[Source text — start]

Author and podcast creator Nora McInerny uses her backstory to talk openly about the difficult things in life. According to her, there’s a club for people who’ve been through something traumatic. It’s not exclusive, anyone can join and once in, a piece of you belongs to it forever. In fact, at some point or another, we all join. When shit hits the fan, tragedy strikes, or the world simply opens-up to swallow us whole; this is where we go. Initiation takes many forms: a lost loved one, redundancy, ill-health, anything that shakes the foundations of the house we’ve comfortably been living in. For many, COVID-19 is it.

Grief, the term many are using to describe their current experience, is undeniably communal and yet deeply personal. Nobody is exempt of grief, something those in the club know. Once inside, we understand that everybody is balancing on the tightrope of their own personal disaster, each vulnerable to a painful fall. Mine came in the form of depression and an eating disorder, conditions I used to think were reserved for people with less balance than me.

Having shattered the illusion of exclusivity when it comes to vulnerability, there’s a new obstacle to navigate. Comparison. While grief is a shared experience, in its throes we still feel alone, certain that no mortal - living nor dead - has felt our pain. To steer past this, McInerny highlights the clubs only rule: no comparisons. Like all rules, it’s subject to change and frequently broken.

Recently, I good-naturedly advised a loved one to have perspective over their anxiety about interrupted workflow during the pandemic: it could be worse. Granted, perspective is a valuable commodity. The death of a child isn’t comparable to the collapse of a business deal, being evicted isn’t the same as having to cancel your Netflix subscription. We each carry our own burdens, the weight of which is unknowable to others.

Being caught in whatever storm we find ourselves, is itself a perspective. Like all forms of weather, ours will change. But for now, the conditions are real. Asking someone to have perspective is another way of asking them to adopt ours. Akin to telling them it’s hot out when they’re freezing to death.

[Source text — finish]
[Extracted entries — start]

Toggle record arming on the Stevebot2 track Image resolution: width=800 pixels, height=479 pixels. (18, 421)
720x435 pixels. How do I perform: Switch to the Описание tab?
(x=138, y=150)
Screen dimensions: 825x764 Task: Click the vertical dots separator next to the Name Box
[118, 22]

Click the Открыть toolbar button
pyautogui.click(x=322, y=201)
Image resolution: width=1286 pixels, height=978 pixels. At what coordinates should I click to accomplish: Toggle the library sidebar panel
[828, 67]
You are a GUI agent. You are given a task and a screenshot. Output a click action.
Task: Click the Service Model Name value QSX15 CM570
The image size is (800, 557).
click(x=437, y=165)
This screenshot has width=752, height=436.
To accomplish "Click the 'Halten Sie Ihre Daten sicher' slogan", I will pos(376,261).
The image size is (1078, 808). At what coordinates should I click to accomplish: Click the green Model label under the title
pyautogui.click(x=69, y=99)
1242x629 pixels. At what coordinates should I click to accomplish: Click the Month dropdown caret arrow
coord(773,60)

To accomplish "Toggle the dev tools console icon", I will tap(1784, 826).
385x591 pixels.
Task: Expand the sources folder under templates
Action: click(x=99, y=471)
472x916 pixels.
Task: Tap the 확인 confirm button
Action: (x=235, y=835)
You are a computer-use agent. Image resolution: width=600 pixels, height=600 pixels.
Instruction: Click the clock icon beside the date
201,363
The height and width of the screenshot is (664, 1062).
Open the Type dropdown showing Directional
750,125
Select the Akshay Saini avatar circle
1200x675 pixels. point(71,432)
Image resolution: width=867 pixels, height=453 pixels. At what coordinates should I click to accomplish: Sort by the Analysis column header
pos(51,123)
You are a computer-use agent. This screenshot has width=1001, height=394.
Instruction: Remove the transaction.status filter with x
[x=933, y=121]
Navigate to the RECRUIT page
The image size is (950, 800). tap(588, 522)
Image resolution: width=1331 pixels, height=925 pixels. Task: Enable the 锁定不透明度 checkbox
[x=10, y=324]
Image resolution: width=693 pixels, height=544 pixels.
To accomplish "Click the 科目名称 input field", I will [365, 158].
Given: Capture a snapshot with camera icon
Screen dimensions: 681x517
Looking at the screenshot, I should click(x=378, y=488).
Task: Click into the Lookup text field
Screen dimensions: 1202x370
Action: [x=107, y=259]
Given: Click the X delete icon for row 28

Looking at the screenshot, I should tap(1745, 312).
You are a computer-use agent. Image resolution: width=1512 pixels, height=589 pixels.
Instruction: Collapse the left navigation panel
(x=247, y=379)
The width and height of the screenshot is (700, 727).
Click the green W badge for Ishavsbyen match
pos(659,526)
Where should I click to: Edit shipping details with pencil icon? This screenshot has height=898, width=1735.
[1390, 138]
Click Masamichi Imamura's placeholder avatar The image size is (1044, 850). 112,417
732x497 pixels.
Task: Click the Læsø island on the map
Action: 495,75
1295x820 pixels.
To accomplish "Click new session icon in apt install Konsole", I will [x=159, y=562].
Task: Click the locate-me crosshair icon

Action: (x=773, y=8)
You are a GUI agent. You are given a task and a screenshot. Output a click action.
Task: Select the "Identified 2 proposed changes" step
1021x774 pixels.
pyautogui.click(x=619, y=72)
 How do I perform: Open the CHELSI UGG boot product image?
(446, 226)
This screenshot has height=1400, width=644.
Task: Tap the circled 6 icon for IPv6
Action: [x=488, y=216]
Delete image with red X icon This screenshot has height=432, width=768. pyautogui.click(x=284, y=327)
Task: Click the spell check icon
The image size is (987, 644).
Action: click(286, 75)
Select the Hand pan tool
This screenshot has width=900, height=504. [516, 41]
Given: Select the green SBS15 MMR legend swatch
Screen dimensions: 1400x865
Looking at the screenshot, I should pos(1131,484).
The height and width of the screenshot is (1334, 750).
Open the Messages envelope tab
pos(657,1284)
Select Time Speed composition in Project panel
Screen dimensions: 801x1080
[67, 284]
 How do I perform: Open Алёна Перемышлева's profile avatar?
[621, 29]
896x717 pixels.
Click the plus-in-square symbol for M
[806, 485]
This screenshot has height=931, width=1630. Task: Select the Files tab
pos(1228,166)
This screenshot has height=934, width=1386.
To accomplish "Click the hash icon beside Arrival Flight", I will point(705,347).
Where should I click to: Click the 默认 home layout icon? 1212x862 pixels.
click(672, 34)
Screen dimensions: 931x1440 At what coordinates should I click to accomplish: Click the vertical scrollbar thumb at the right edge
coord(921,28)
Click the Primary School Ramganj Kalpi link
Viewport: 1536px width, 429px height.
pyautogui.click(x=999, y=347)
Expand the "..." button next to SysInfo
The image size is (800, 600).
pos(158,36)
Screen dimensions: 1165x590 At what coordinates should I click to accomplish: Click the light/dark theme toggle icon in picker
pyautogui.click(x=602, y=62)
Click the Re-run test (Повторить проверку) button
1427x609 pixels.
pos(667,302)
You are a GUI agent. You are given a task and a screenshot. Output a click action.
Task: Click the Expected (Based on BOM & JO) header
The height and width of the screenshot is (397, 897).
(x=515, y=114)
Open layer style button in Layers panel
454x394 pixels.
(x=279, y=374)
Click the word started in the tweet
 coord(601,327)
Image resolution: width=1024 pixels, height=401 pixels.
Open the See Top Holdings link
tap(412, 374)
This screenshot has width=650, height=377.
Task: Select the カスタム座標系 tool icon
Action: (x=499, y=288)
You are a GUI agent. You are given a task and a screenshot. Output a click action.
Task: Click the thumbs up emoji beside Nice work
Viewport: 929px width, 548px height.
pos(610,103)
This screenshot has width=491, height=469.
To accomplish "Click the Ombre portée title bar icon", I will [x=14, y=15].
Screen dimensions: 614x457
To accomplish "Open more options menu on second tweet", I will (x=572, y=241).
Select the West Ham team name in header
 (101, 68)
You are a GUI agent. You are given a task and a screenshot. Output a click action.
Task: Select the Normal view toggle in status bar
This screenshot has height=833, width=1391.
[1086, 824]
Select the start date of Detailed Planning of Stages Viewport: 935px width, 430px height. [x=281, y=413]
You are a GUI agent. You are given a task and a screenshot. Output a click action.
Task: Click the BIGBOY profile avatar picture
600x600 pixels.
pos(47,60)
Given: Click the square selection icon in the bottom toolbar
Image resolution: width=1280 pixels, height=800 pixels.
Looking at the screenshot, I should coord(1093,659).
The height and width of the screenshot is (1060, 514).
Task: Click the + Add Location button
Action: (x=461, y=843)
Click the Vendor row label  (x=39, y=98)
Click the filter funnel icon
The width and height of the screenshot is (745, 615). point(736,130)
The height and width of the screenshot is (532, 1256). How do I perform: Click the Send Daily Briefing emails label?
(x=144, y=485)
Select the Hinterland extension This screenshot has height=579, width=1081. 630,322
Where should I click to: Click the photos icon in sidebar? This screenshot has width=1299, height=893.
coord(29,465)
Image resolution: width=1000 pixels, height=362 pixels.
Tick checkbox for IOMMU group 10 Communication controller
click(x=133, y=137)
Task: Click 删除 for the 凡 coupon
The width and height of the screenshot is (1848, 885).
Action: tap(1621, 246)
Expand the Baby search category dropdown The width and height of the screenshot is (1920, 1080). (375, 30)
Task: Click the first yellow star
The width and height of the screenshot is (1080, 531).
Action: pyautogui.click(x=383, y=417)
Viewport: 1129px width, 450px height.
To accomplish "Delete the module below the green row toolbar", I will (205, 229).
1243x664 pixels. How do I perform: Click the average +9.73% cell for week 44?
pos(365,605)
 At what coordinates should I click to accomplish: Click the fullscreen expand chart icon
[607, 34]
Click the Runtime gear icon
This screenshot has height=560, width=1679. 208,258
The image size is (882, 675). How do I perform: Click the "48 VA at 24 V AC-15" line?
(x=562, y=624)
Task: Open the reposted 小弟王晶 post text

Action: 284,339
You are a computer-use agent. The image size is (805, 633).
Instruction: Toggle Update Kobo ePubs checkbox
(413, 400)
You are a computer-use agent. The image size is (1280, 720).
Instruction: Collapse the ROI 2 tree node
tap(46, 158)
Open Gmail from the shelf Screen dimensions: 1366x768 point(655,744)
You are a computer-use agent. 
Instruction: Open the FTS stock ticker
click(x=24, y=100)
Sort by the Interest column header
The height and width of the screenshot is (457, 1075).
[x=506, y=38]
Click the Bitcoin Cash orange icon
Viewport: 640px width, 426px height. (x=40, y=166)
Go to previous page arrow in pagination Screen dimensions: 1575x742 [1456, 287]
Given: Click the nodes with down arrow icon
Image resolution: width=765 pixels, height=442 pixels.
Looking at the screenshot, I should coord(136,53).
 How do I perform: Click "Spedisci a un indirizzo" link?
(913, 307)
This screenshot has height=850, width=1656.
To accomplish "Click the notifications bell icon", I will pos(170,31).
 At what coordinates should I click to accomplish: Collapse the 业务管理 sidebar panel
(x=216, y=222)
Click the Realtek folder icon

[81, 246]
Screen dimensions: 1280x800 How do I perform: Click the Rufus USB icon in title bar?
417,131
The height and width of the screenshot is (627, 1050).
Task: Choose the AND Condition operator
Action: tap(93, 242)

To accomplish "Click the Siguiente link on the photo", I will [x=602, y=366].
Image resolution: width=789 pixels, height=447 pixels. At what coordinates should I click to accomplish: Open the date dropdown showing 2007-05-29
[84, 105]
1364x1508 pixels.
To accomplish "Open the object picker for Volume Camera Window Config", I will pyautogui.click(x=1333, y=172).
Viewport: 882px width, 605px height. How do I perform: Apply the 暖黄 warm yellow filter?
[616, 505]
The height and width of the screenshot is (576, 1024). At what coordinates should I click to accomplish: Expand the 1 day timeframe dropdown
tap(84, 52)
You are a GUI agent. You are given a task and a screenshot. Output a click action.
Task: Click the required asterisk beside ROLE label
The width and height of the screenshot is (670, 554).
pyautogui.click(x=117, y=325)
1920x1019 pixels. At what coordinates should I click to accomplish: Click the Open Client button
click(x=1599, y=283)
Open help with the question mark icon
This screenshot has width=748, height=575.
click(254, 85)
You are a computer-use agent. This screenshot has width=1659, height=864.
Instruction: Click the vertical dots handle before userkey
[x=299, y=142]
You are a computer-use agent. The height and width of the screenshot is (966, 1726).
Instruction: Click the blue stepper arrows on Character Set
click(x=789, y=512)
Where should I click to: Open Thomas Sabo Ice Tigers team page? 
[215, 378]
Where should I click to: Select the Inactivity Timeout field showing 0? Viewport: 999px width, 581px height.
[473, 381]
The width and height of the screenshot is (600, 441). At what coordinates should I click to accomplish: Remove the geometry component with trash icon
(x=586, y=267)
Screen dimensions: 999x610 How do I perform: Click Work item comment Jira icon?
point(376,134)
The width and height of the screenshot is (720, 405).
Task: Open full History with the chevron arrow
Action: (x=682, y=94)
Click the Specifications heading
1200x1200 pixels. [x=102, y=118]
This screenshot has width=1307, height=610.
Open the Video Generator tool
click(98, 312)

[Extracted entries — finish]

Answer these questions from the text on grief:
(a) What is the club's only rule, according to McInerny?
(b) Which two conditions does the writer name as their own fall?
(c) What three forms of initiation does the text list before COVID-19?

**Response to the task**
(a) No comparisons.
(b) Depression and an eating disorder.
(c) A lost loved one, redundancy, and ill-health.